Special Fee Shifting Statute: Fee Recovery Under Business and Professions Code Section 809.9 Remanded For Determination If Losing Party Acted In Bad Faith

Second District, Division 8 Reverses $45,728.75 Fee Award Against Los Angeles Metropolitan Medical Center, But Remands For Bad Faith Determination.

     Business and Professions Code section 809.9, a specialized fee shifting provision, provides that in any suit brought to challenge an action taken or a restriction imposed which must be reported to the California Medical Board, the trial court must, at the conclusion of the action, award to a substantially prevailing party the costs of suit, including reasonable attorney’s fees, if the other party’s conduct in bringing, defending, or litigating the suit was frivolous, unreasonable, without foundation, or in bad faith. Section 809.9 is a sanctions statute similar to former Code of Civil Procedure section 128.5. (Mir v. Charter Suburban Hospital, 27 Cal.App.4th 1471, 1483-1485, & n. 5 (1994).) Section 809.9 was the centerpiece of the fee discussion in the next case we examine, Bode v. Los Angeles Met. Med. Center, Case No. B208687 (2d Dist., Div. 8 May 26, 2010) (unpublished).

Graduate register nurse, above, receives instruction in technique of anesthesia from doctor. There is a great demand for more well qualified anesthetists at present.  Library of Congress.  1946.

     Above:  Graduate register nurse receives instructions in anesthesiology from a doctor.  1946.  Library of Congress.

     In Bode, an anesthesiologist successfully challenged, through various mandate actions and an earlier appeal, a hospital’s decision to suspend and not renew her temporary privileges based on allegations over a missing vial of Demerol. Even though the issue was far from clear based on ambiguous statutory language, the trial and appellate courts subsequently determined that the hospital, not the anesthesiologist, bore the burden of proof. The trial court found that the hospital’s contrary position on the burden-of-proof issue was frivolous, and intimated (but did not rule) that it was taken in bad faith. It awarded anesthesiologist fees of $45,728.75 out of a requested $191,000, an amount equaling those claimed by her in connection with the prosecution of the second mandate action. Both sides appealed, the hospital claiming the fee award was entirely unwarranted and anesthesiologist claiming that her fees had been unlimited unjustly because she was entitled to fees for work expended in nonjudicial, peer review proceedings.

     Result? Reversal of the fee award and a remand.

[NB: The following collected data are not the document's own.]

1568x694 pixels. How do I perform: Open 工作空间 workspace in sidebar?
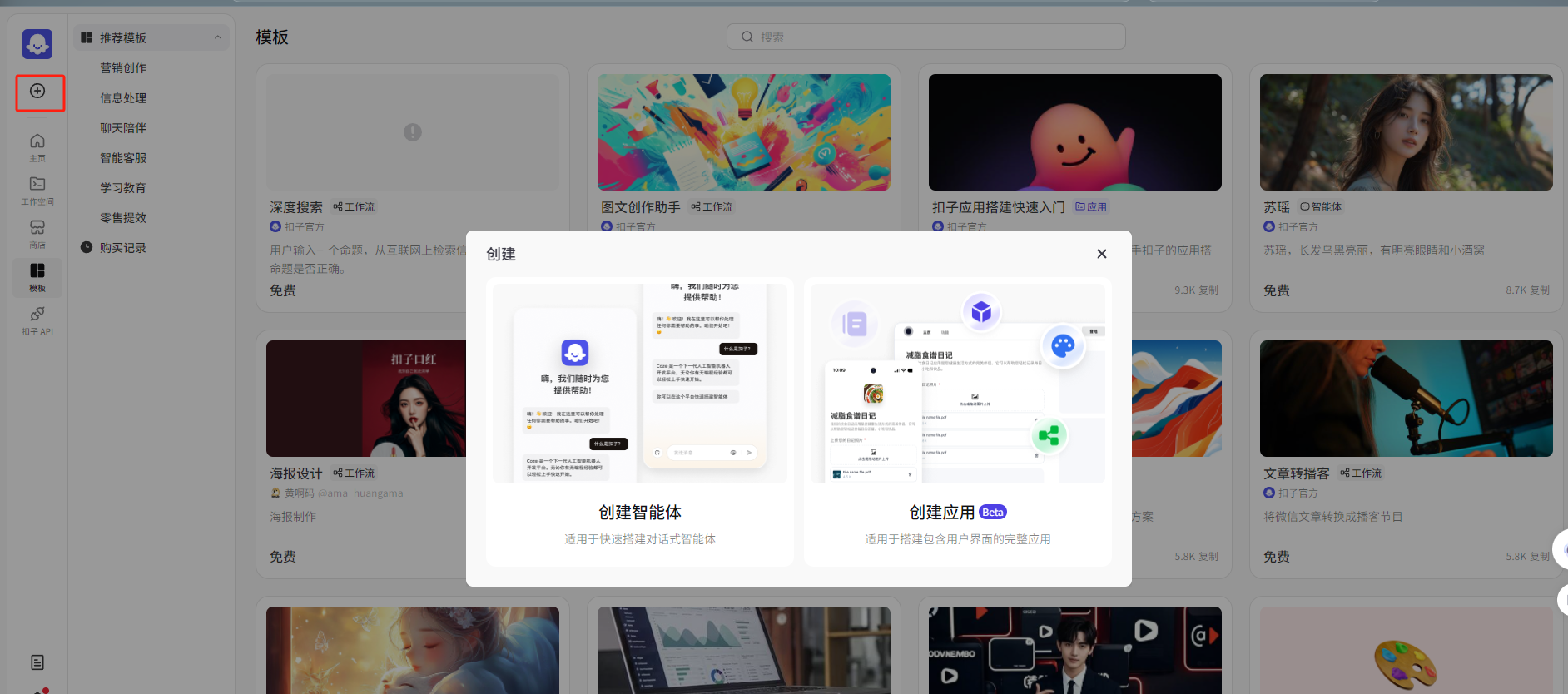point(37,191)
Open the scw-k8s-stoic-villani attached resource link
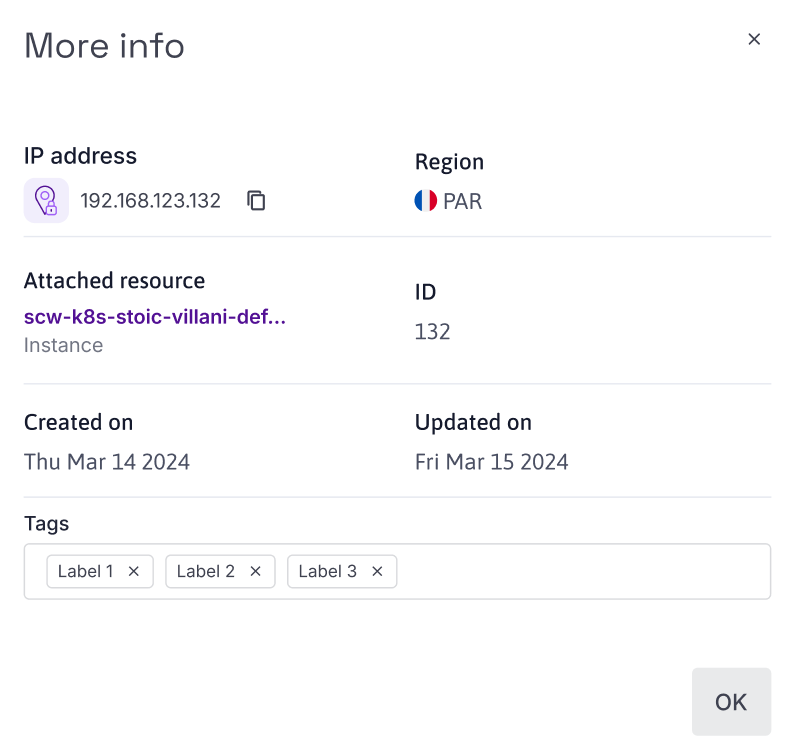The width and height of the screenshot is (795, 746). [x=155, y=318]
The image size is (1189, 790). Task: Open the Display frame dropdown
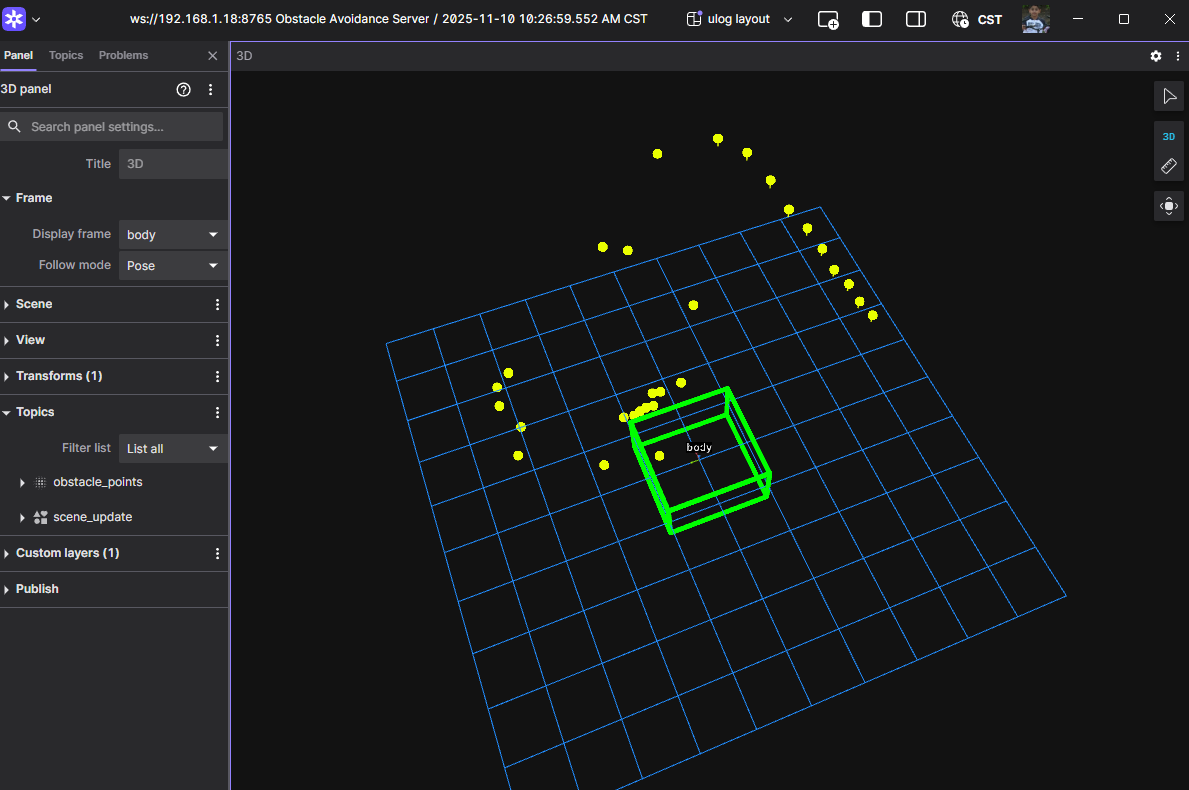[x=173, y=235]
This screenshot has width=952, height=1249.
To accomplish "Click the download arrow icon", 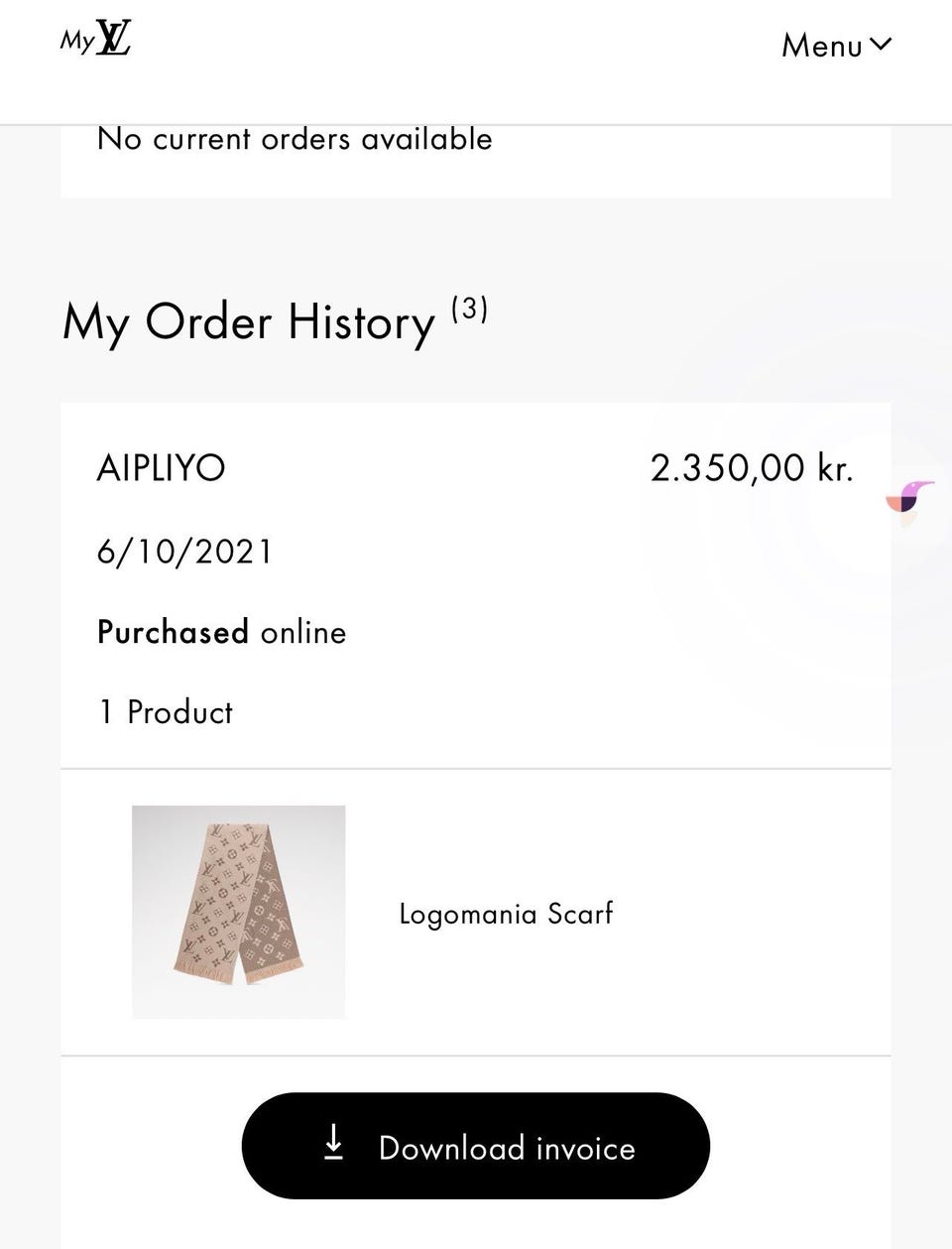I will (x=334, y=1144).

     The Second District, Division 8 found that the fee award could not be justified based on the frivolousness rationale embraced by the lower court, given that the burden of proof issue was far from clear while it was being clarified through the judicial system. However, the trial court’s bad faith musings led the appellate panel to remand for a determination as to whether a fee award was warranted because hospital acted in bad faith.

     With respect to anesthesiologist’s cross-appeal, the appellate court agreed that section 809.9 only allows for an award of fees incurred in judicial proceedings only (hence, the reason for the Legislature using the word “suit”), such that fees were not recoverable for her prosecution of peer review proceedings. By contrast, the reviewing court cited statutes where the Legislature expressly provided for recovery of fees in administrative hearings to show that the silence in section 809.9 was determinative. (E.g., Code Civ. Proc., § 1028.5; Gov. Code, § 38773.5(b); Gov. Code, § 25845(c).)